Periodic Reporting for period 3 - TORI (In-situ Topological Reduction of Scientific 3D Data)
Période du rapport: 2023-10-01 au 2025-03-31
TORI researches, designs, implements and distributes new algorithms for the interactive analysis of collections of large-scale datasets, based on concise representations of the data, derived from mathematical topology.
These concise representations greatly reduce the memory footprint required for describing a dataset. At the same time, they robustly capture the intrinsic structural patterns hidden in the data. This allows for the efficient measurements and comparisons of large-scale datasets based on their concise topological descriptors.
The results accomplished by the TORI research project will allow the advanced analysis of collections of datasets of unprecedented size, in many fields of science, either based on acquisition devices or simulation processes.
To achieve these goals, TORI focuses on two aspects. First, it targets computability by designing new topological analysis algorithms capable of processing datasets of unprecedented size. This is achieved by re-designing from scratch existing algorithms, to improve their performance by making them compatible with high-performance hardware (shared-memory and distributed parallelisms). Second, TORI introduces novel statistical tools exploiting reduced topological descriptors for the analysis of collections of large-scale datasets. These tools allow for the analysis of the main trends in collections of datasets as well as detailed variability analyses.
Specifically, TORI introduced the first parallel algorithm for data pre-simplification, which paves the way for the interactive multi-scale analysis of large-scale data.
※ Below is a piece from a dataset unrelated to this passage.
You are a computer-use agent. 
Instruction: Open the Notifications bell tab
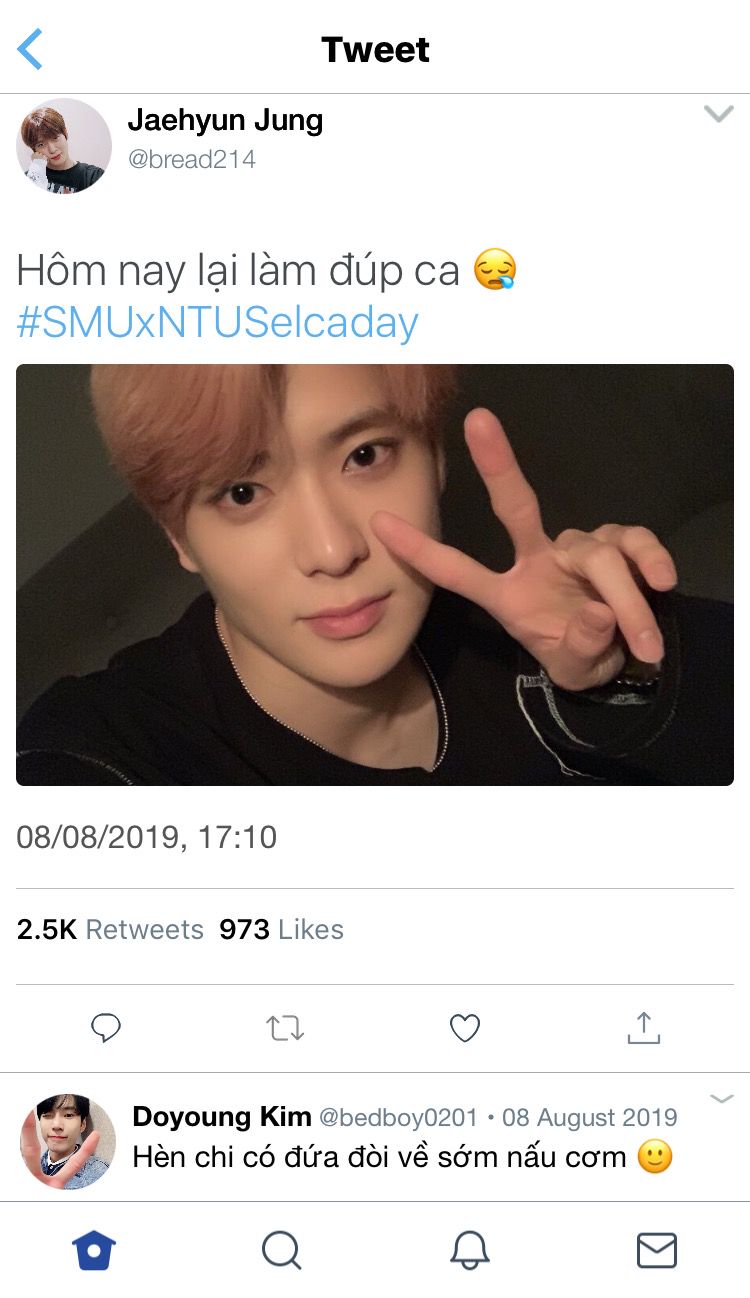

Recently, TORI contributed a new algorithm for the high-performance computation of the Morse-Smale segmentation, an advanced analysis capability popular in many fields of science. TORI also contributed a parallel algorithm for the high-performance computation of a topological descriptor called the "Persistence Diagram", which is a central object in Topological Data Analysis. This contribution comes with an extensive performance benchmark which demonstrates clear performance gains over pre-existing approaches. TORI also explored efficient algorithms for the approximation of persistence diagrams with theoretical guarantees.
In terms of collection analysis, TORI contributed several key results.
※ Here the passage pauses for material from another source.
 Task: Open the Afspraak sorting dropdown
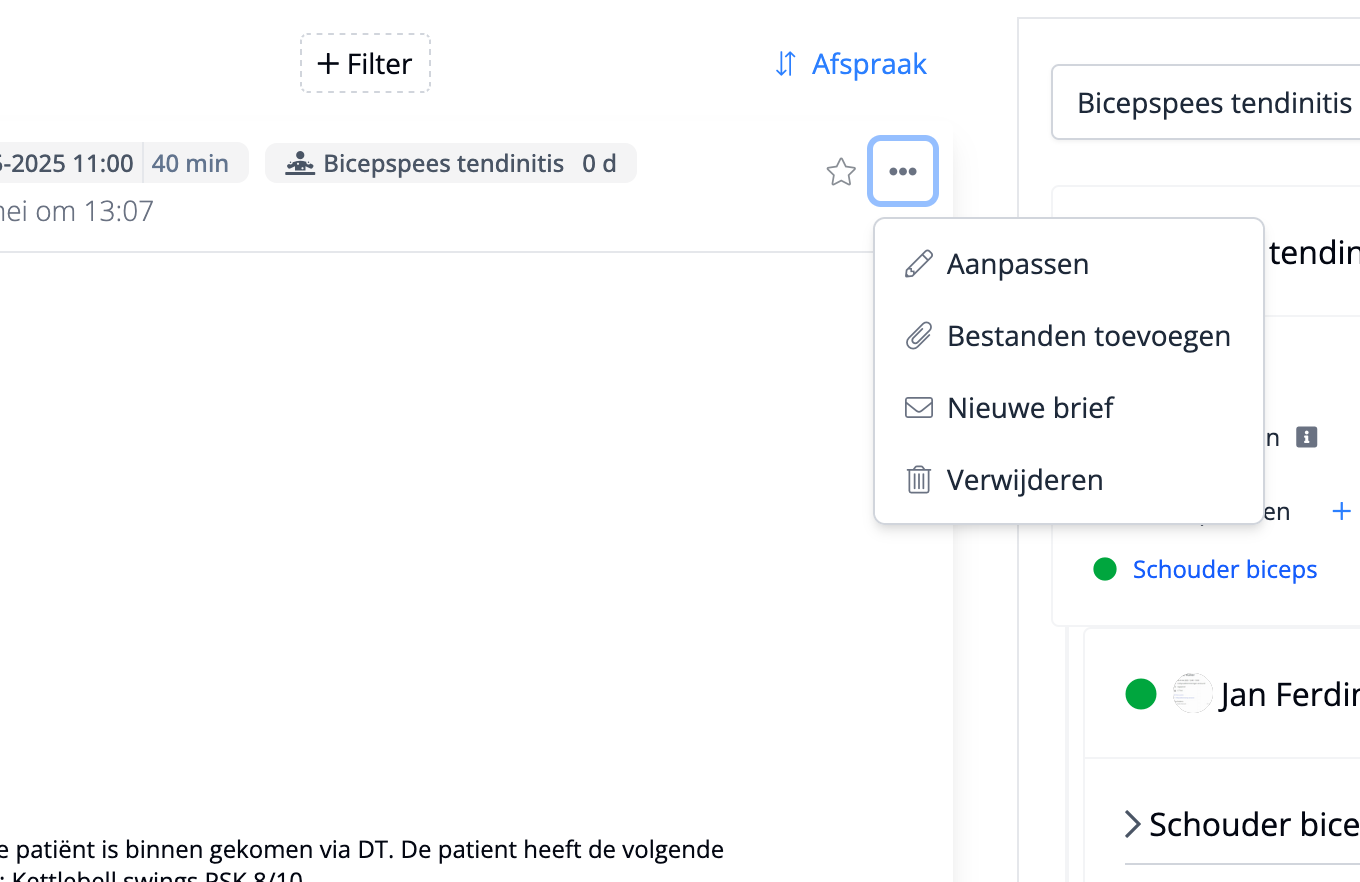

This includes topology-driven approaches for dimensionality reduction. TORI also developed a complete framework for the statistical analysis of a collection of datasets, based on their representation by an advanced topological descriptor called the "Merge Tree".
Specifically, TORI introduced an efficient metric of acceptable practical stability to compare these objects. This is a foundational result which allowed the development of advanced algorithms for the computation of geodesics, Frechet means or more recently principal geodesic analysis. These tools enable global analysis capabilities, for trend and variability analysis with applications to lossy compression and dimensionality reduction.
In collaboration with domain experts, TORI applied the above contributions to several fields of science, such as quantum chemistry or fluid mechanics, for the description of subtle structural patterns as well as their comparisons in large collections of datasets.
All the algorithms developed by TORI have been integrated within the open-source library "the Topology ToolKit" (TTK, https://topology-tool-kit.github.io/(s’ouvre dans une nouvelle fenêtre)) which is a leading package for Topological Data Analysis. Mini-symposia have been organized at the top visual analysis conference (IEEE VIS) to disseminate these results. Online tutorials have been produced (https://topology-tool-kit.github.io/examples/(s’ouvre dans une nouvelle fenêtre)) to reproduce the data analysis examples provided in TORI's publications.
Specifically, TORI will focus on the adaptation of key topological algorithms to a distributed memory setting, which is a necessary step to address datasets of unprecedented size (e.g. several terabytes per dataset). Moreover, TORI will continue the development of novel analysis tools for collections of topological descriptors, with applications to dimensionality reduction. Finally, the last axis of the project will deal with the extension of TORI's results towards the integration of time-varying topological descriptors, which will allow for radically novel analysis capabilities.